**** Raw data ****
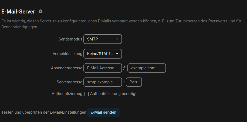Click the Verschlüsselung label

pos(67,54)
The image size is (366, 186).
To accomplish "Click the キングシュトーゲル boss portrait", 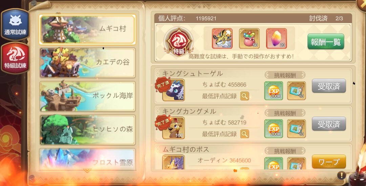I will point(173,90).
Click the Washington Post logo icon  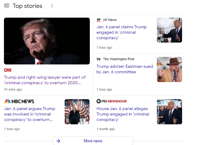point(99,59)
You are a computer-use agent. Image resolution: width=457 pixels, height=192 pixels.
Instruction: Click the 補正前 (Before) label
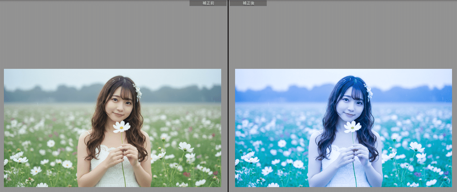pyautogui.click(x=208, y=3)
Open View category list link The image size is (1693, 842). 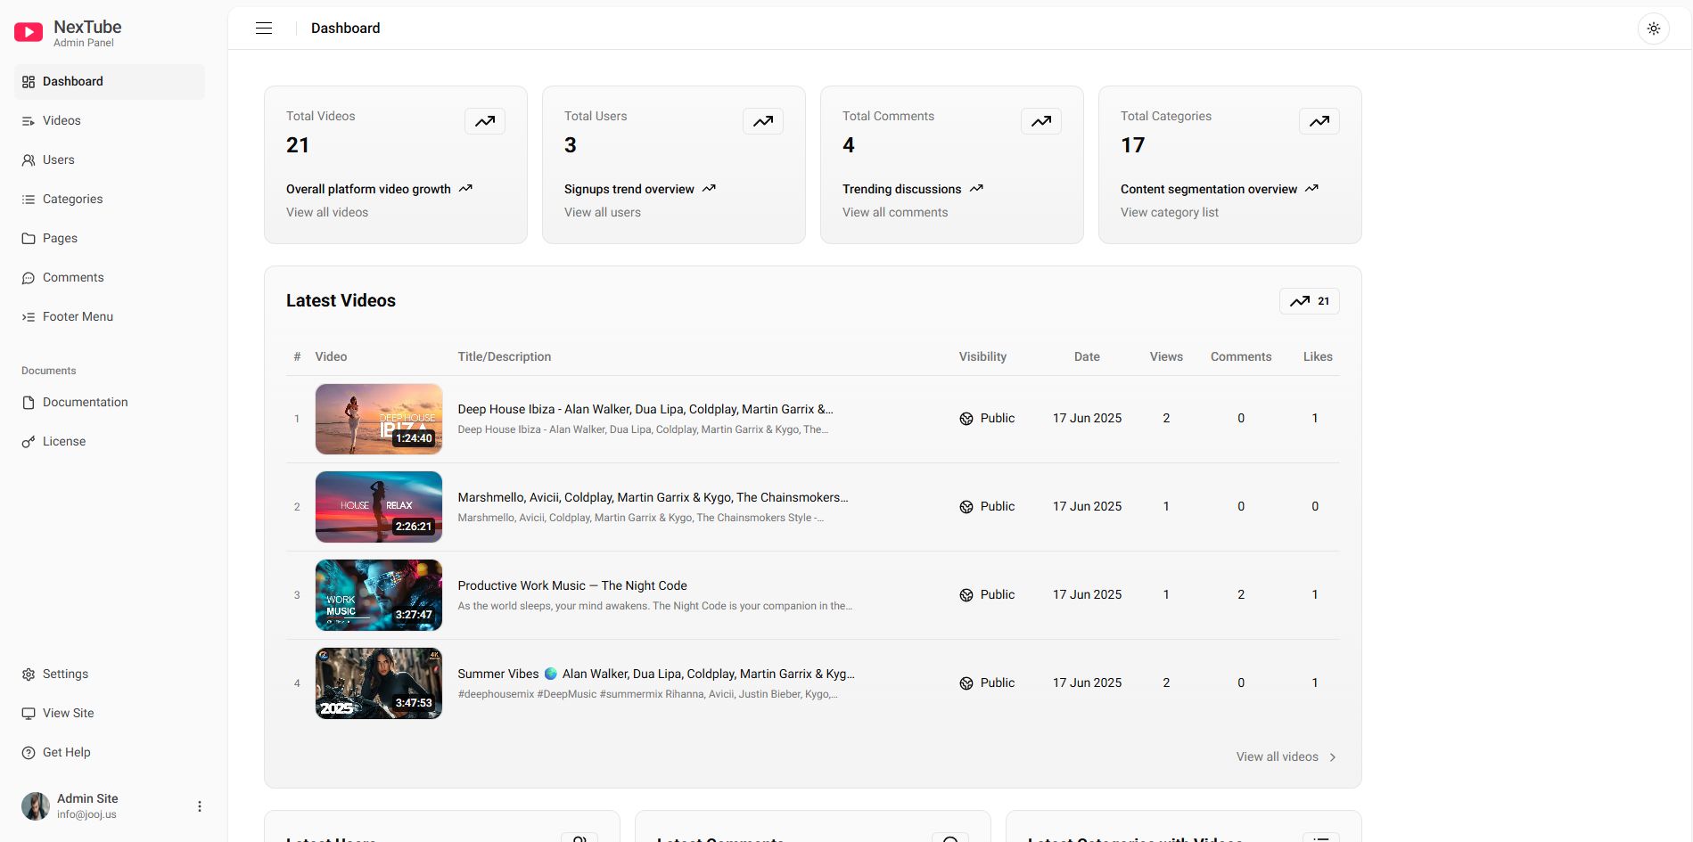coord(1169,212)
****
**** Raw data ****
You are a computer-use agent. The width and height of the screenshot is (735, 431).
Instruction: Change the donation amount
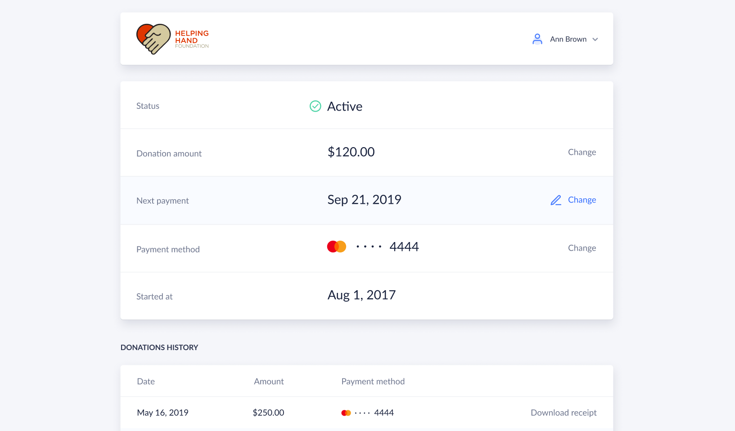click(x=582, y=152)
****
Where the string "computer" occurs in the data, return the whole line.

You are a computer-use agent. Image resolution: width=457 pixels, height=192 pixels.
You are a computer-use agent. The width and height of the screenshot is (735, 431).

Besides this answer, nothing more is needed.